Fakultas Kelautan dan Perikanan / Ilmu Kelautan (S1) / PDDIKTI : 54241

Subject
-
Kata Kunci
-
Penerbit

Banda Aceh : FAKULTAS KELAUTAN DAN PERIKANAN UNIVERSITAS SYIAH KUALA., 2025

Bahasa

No Classification

-

Literature Searching Service

Hard copy atau foto copy dari buku ini dapat diberikan dengan syarat ketentuan berlaku, jika berminat, silahkan hubungi via telegram (Chat Services LSS)

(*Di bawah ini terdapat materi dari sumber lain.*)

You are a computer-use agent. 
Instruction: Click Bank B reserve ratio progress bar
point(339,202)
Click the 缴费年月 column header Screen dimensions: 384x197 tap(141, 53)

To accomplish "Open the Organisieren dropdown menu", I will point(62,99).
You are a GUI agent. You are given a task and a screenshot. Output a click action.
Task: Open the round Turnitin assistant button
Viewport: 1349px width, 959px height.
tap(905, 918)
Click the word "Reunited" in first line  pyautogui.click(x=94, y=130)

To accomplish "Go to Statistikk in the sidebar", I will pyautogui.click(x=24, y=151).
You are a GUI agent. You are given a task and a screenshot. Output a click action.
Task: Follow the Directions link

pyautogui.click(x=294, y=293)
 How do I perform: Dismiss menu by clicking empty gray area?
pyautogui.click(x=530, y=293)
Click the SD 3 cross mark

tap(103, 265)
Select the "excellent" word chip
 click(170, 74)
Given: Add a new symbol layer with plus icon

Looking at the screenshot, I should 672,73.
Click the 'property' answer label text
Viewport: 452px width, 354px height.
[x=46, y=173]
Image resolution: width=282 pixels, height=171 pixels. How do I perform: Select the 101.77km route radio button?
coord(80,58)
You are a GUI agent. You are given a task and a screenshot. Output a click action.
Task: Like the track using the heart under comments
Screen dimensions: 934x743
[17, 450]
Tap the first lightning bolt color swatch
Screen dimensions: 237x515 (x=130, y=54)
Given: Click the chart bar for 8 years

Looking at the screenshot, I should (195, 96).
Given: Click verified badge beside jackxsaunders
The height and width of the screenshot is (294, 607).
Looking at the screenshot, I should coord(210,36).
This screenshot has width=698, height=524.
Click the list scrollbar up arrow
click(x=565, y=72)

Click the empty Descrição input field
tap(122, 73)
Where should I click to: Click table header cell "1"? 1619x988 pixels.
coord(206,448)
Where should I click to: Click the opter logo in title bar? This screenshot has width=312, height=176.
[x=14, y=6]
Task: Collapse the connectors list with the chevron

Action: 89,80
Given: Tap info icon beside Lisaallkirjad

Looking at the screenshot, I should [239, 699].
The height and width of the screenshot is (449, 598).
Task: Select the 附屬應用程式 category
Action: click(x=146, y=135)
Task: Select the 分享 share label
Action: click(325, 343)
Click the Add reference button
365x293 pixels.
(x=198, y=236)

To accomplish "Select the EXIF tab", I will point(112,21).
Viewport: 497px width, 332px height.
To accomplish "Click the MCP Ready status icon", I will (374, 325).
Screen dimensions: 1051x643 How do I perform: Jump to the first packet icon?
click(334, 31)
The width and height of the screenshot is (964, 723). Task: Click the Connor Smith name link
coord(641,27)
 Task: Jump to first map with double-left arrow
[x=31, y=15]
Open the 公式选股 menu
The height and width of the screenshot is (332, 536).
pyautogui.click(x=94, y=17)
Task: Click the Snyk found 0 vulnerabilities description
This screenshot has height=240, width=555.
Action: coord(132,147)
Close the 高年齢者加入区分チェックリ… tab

Fenomena Indian Ocean Dipole (IOD) adalah indikator utama variabilitas iklim di Samudra Hindia yang berdampak langsung terhadap pola curah hujan dan suhu permukaan laut (SST) di wilayah barat Sumatra, termasuk Aceh. Penelitian ini bertujuan untuk mengkaji pengaruh IOD terhadap curah hujan dan SST pada tiga stasiun di perairan Aceh. Analisis dilakukan menggunakan data Dipole Mode Index (DMI), curah hujan, dan SST selama empat belas tahun (2010-2023) di Stasiun I Malikussaleh, II Nagan Raya, dan III Sultan Iskandar Muda (SIM). Penelitian ini menggunakan analisis korelasi pearson dan cross correlation dengan jeda waktu (lag). Hasil analisis menunjukkan tahun ekstrem IOD negatif terjadi pada Juli 2016 (-0,758) dan IOD positif terjadi pada Oktober 2019 (0.964). Stasiun II Nagan Raya menunjukkan fluktuasi curah hujan dan SST tertinggi, dengan median 5,17 mm/hari dan 30°C saat IOD negatif, serta 5,66 mm/hari dan 31°C saat IOD positif. Analisis korelasi menunjukkan bahwa hubungan IOD, curah hujan, dan SST bervariasi antar lokasi, fase IOD, dan jeda waktu (lag). Korelasi yang paling signifikan terjadi antara IOD dan SST, terdapat pada Stasiun II Nagan Raya yakni sebesar -0,56 pada lag 0 saat IOD positif dan di Stasiun III SIM sebesar -0,74 pada lag 2 saat IOD negatif, sesuai dengan karakteristik masing-masing fase IOD. Secara umum, pengaruh IOD sangat bervariasi, dan tidak selalu signifikan secara statistik, namun cenderung lebih nyata pada wilayah yang berhadapan langsung dengan Samudra Hindia. IOD bukan merupakan faktor utama dalam mengendalikan variabilitas iklim lokal di wilayah Aceh.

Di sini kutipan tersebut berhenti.